長野県は「信州ワインバレー構想」(2013年策定)を推進している。県内4つのワイナリー集積地域、「千曲川」「日本アルプス」「桔梗ヶ原」
「天竜川」で、県内産ワインの振興施策を推進し、これが長野県下の地方創生に功を奏している。中でも千曲川ワインバレーは盛り上がりを見せている。もともとはエッセイスト玉村豊男氏のアイデアである。
日本が赤ワインブームに沸いた1998年、酒メーカーの宝酒造(株)(本社京都)もワイン事業への参入を計画した。当時、玉村氏は「TaKaRa酒生活文化研究所」の所長(95年から7年間)であったが、すでに91年に東御(とうみ)市に移住し、92年にワイン醸造用ブドウを植栽していた。一方、メルシャン出身の醸造コンサルタント「ウスケ」さん(麻井宇介、本名浅井昭吾)も同研究所の顧問に迎えられていたが、両者が一致して、玉村氏が絡んでいる所でワインを造ろうということになり、宝酒造のワイナリーを東御市に作ることになった。
当初は、麻井氏の指導でブドウを作り、それを北信濃(飯綱町)のサンクゼールワイナリーに委託醸造していたが、その時、麻井氏についてマンツーマンで醸造の指導を受けたのが、今日のヴィラデストの社長・小西超氏である。しかし、結局、宝酒造の計画は中止となり(注)、そこで、2003年、玉村氏が個人的にヴィラデストガーデンファーム&ワイナリーを立ち上げ(オーナー玉村豊男、社長小西超)、新しいワインプロジェクトが始まった。

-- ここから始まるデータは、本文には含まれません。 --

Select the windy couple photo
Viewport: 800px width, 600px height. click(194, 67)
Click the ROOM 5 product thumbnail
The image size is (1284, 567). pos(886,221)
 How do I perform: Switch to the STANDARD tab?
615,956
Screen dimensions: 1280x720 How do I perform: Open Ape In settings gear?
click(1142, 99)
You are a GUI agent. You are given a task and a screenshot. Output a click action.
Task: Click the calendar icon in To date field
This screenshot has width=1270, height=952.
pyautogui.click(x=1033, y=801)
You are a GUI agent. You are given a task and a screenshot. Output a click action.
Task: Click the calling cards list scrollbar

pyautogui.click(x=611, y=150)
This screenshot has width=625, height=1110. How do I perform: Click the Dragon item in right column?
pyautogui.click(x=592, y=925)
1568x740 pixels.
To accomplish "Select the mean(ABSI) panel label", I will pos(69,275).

注:宝酒造のワインプロジェクトのため、東御市祢津御堂地区に30haの土地が用意されたが(養蚕業の衰退とともに荒廃農地と化していた桑畑)、放置された(2001年)。その後荒れていたが、県営事業として再整備され、19年から新たにワイン団地としてブドウ畑になりつつある。27ha(路面等を除く)を約10軒で分けているので、1軒当たり3~6ha、比較的大きな圃場になる。